# Stored data entries

··········

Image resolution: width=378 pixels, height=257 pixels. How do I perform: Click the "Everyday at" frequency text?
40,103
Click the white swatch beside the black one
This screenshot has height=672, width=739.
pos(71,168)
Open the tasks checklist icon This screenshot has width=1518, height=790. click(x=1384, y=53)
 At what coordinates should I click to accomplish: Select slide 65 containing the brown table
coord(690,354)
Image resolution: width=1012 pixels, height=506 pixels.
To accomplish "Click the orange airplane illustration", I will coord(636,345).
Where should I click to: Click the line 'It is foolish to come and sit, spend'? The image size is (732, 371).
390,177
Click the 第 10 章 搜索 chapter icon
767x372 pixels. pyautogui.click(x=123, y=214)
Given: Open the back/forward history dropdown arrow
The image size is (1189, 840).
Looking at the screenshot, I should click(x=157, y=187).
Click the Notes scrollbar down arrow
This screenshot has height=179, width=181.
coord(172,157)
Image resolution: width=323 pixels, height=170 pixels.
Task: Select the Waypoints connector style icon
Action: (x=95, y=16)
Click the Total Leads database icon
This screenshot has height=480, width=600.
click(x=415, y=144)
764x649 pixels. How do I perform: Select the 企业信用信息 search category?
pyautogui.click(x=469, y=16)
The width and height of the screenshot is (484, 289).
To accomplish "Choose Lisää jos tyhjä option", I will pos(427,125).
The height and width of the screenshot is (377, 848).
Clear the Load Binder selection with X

··········

# WORK ITEM
Using the entries above, tally how many lines have the word "Open" in them; write the number and nothing more.

# EXERCISE ANSWER
2